緊急開催された「Columbus DAY」AIエージェント特集をレポート
AIエージェントは“ROIが高い”! 日本マイクロソフトとパートナーが描くユースケースの現在地
2025年03月28日 15時00分更新
ソフトバンク:業務効率化とセキュリティを両立した「生成AIパッケージ」でAIエージェントを展開
ソフトバンクのAI関連の取り組みは、OpenAIとの連携による企業用AI「クリスタル・インテリジェンス」を発表するなど多岐にわたる。同社の宮田瞬氏は、その中から、企業向け生成AI環境の構築・運用サービスの「MSPサービス 生成AIパッケージ」を紹介した。
同サービスは、顧客のクラウド上に専用環境を構築することで、生成AIによる業務効率化とセキュリティを両立した法人向けソリューションだ。コンポーネントのひとつとしてAIエージェントも提供しており、まずは単一タスクベースのエージェントや業務シナリオベースのマルチエージェントを提案しつつ、より高度なエージェントの構築へと備えている。
単一タスクベースのエージェントとして「顧客向けの提案書」のユースケースが挙げられた。AIエージェントが指示に合致した情報を営業データから抽出、さらに提案すべき情報を選定して、それをもとに提案書を生成するという仕組みを構築しているという。
NTTデータ:「SmartAgent」のグローバル展開で3000億円の売り上げ狙う
NTTデータは、オフィスワーカーの業務に最適化された「パーソナルエージェント」が複数の専門性を持った「特化エージェント」と連携する「SmartAgent」のコンセプトを発表している。このSmartAgentをグローバルに展開、2027年度には3000億円の売上に達することを目指している。AIエージェントについて、同社の宇都宮正善氏は、「我々も非常に期待をかける、大きなビジネスになる領域」と説明する。
SmartAgentは、さまざまな業務・業界で展開予定だが、まずは、“法人営業”に特化したAIエージェントを社内で検証しているという。この領域で連携するのは、「アポイントメント準備」「提案準備」「契約締結」といった細分化された営業業務の特化エージェントとなる。
その他にも、JALカードとは、各クラスタの「バーチャル顧客」をディスカッションさせた内容をもとにプロモーションを展開するという、マルチエージェントに近いプロジェクトも進めているという。
富士通:マルチエージェントの世界観を実現するための研究開発に注力
富士通は、「Fujitsu Kozuchi」というブランドでAIサービスを展開している。独自の特化型LLMやナレッジグラフなどの生成AI技術と、世界最高レベルのAI技術と計算技術の融合、そして、7000件以上のAI導入実績が、同社のAIサービスの強みだ。

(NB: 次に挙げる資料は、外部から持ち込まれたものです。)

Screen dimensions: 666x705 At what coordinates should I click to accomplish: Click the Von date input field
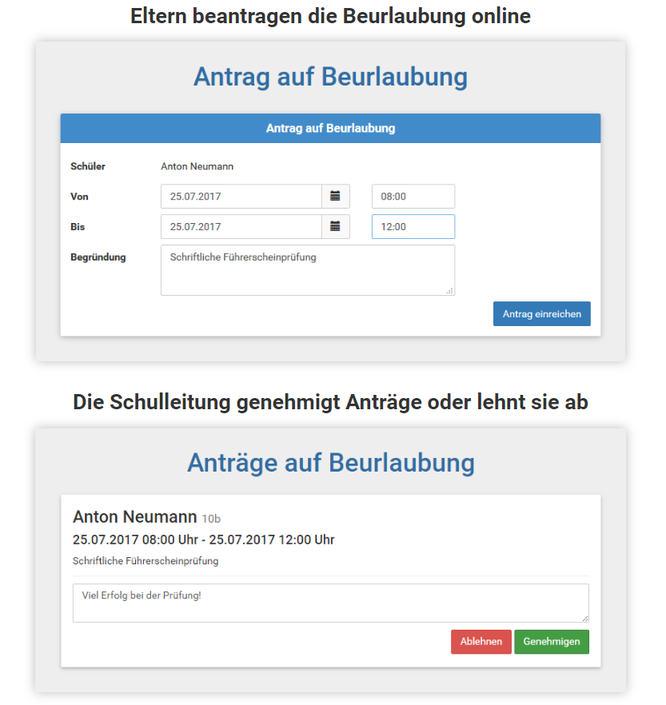(241, 197)
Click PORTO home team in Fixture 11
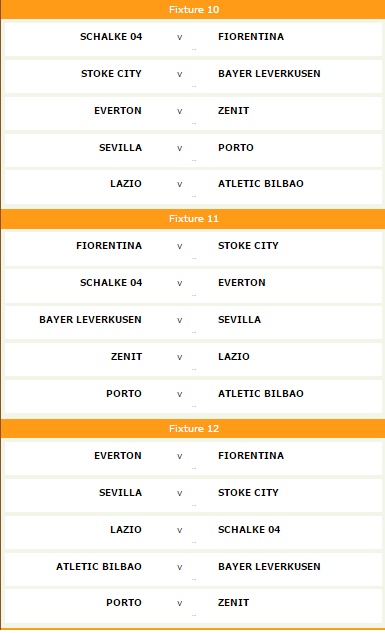 [x=124, y=394]

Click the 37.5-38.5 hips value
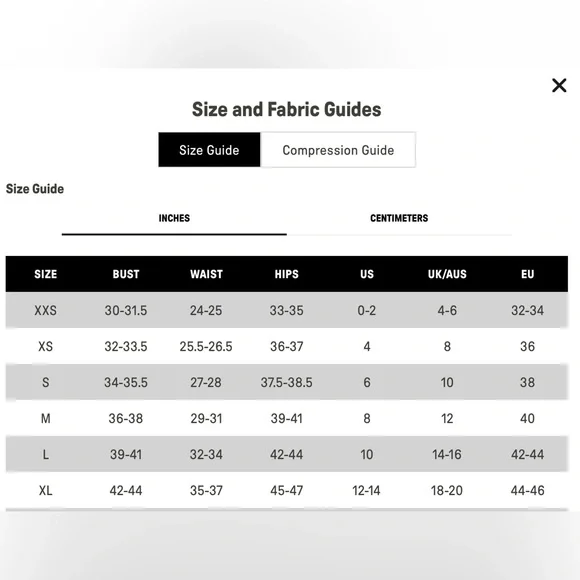click(x=286, y=382)

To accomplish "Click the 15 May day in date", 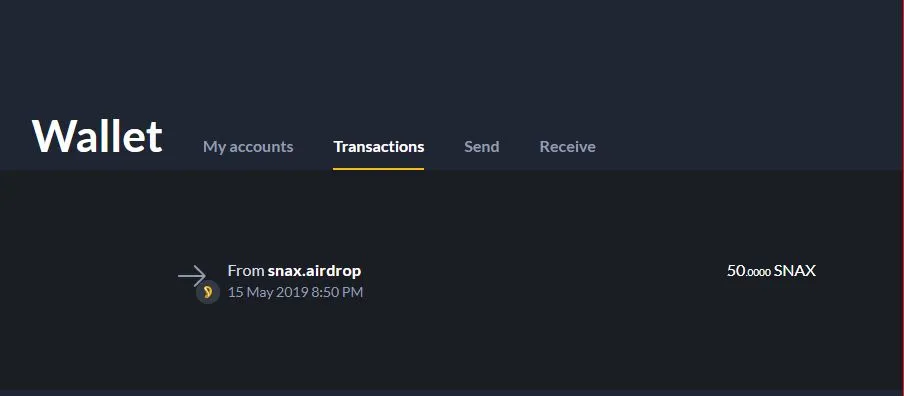I will tap(250, 292).
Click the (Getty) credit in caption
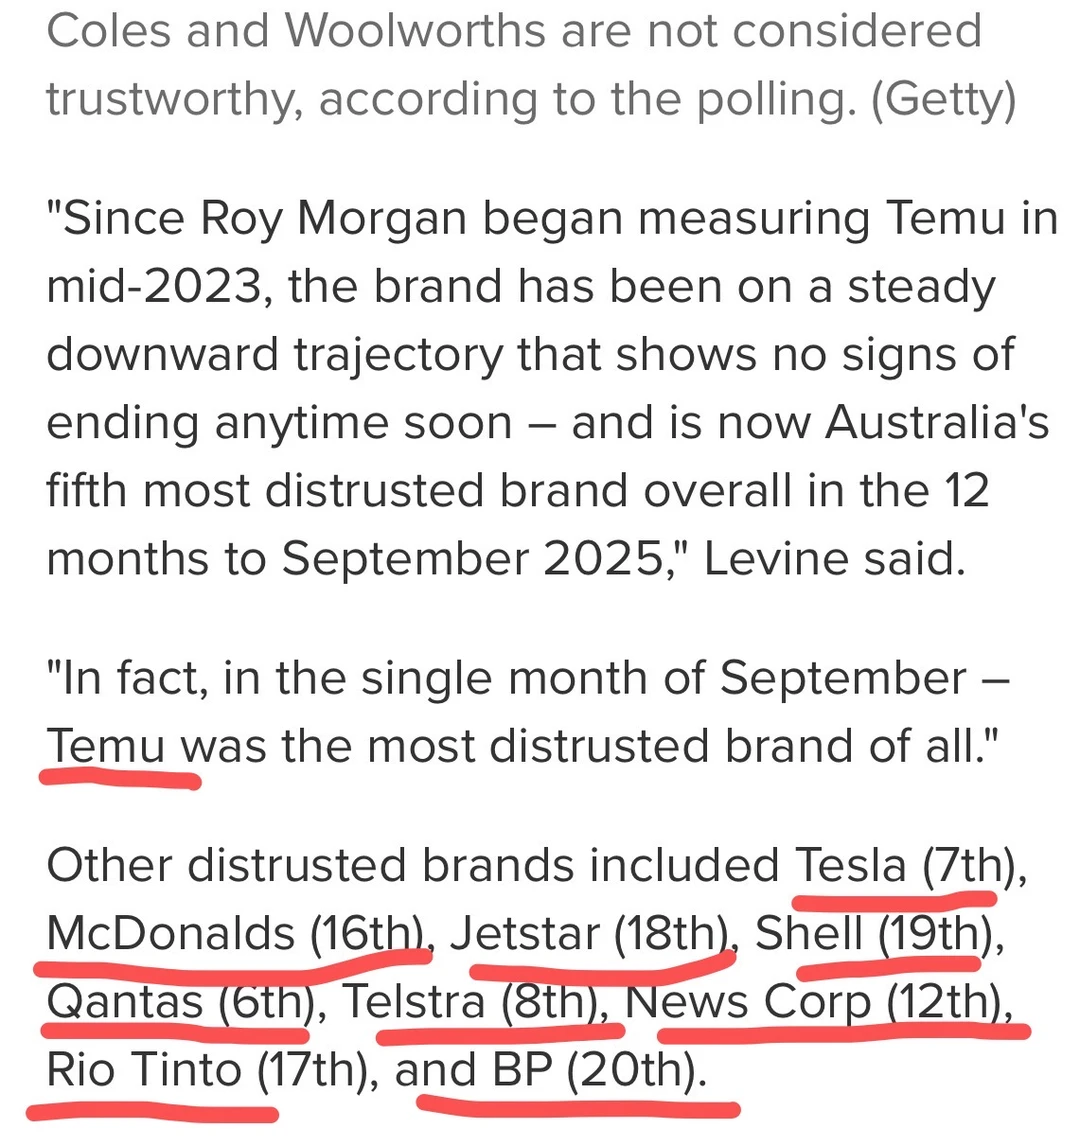The image size is (1080, 1146). coord(943,99)
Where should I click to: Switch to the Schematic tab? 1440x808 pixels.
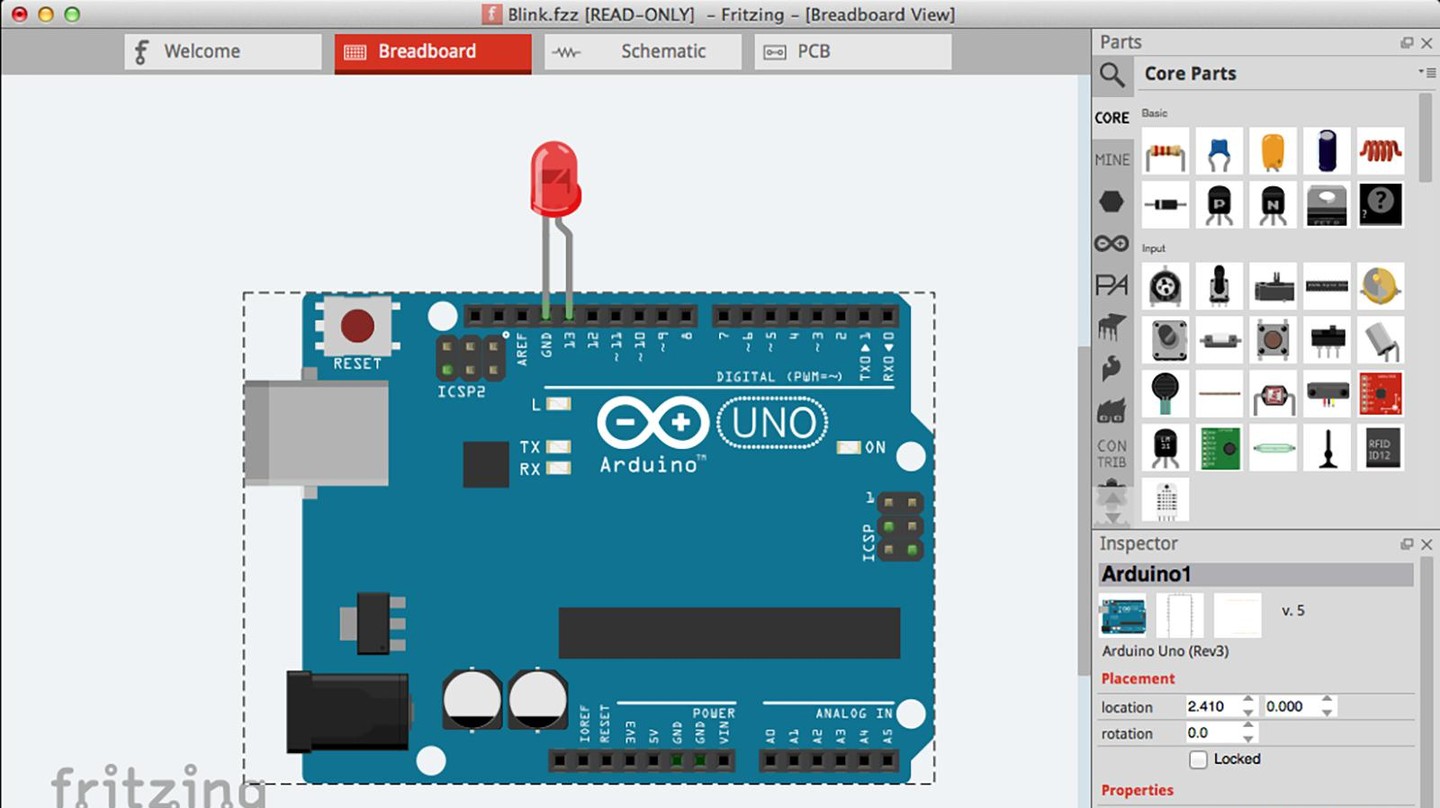[642, 52]
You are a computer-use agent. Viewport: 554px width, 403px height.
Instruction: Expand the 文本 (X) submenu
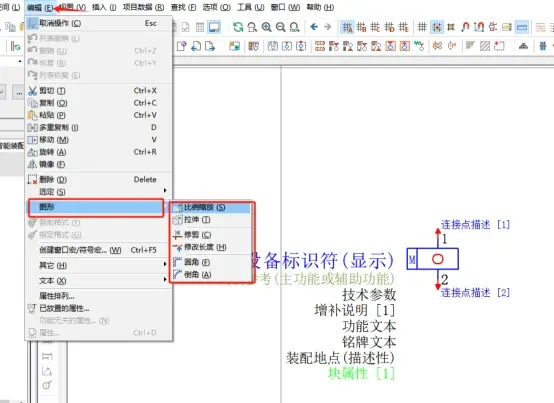[98, 280]
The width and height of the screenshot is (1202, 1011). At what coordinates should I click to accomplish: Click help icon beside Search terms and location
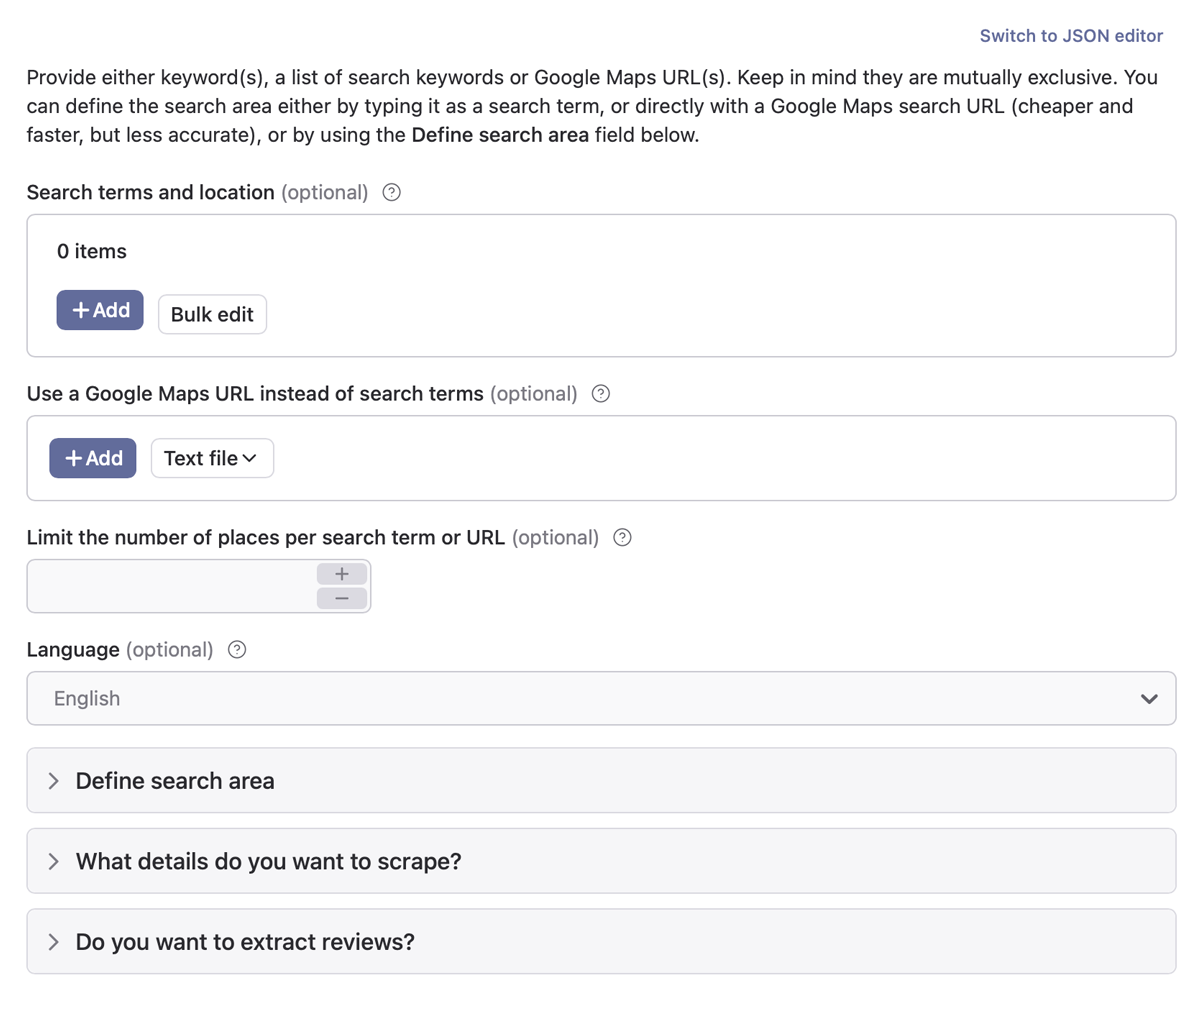(x=391, y=192)
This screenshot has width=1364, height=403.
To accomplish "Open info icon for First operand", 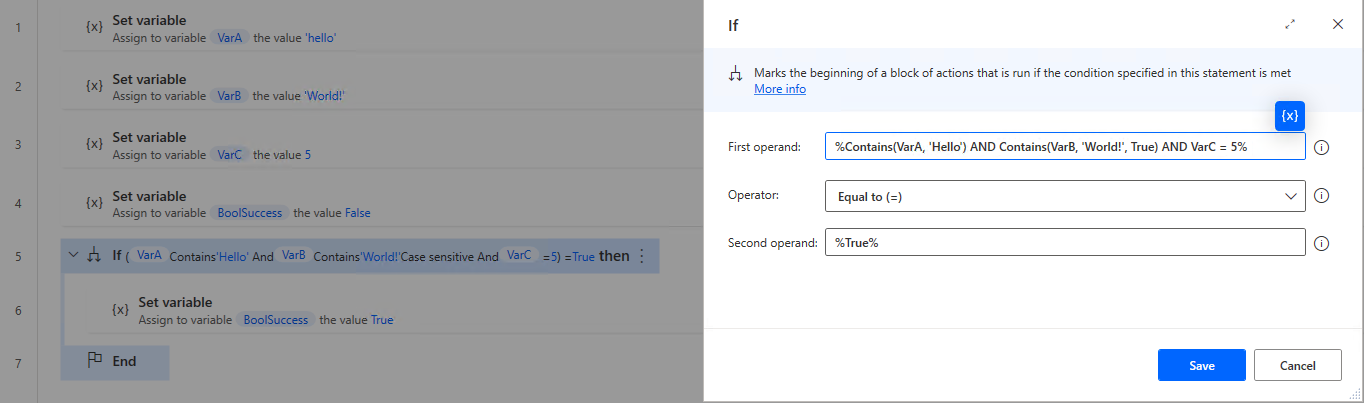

富士通の山内美佳氏は、「将来的にマルチエージェントの世界観を実現していく上では、AIの乱立や制御、セキュリティといった多くの課題が存在する」と語る。この課題の解決のために、「セキュア・エージェントゲートウェイ」や「AIワークフロー制御」、「共創学習」といった研究開発を進めているという。
現時点のAIサービスとしては、生成AI(LLM/SLM)の構築・導入を最初のステップに、個別業務をAIエージェントに代替することでの業務プロセスの変革を支援している。「株主総会の想定問答自動生成」や「コールセンターAI自動対応」といったユースケース型の実装サービスを用意し、予想以上に好評なのが実際の社長をバーチャルAI化する「社長AI」で、富士通内でも人気を博しているという。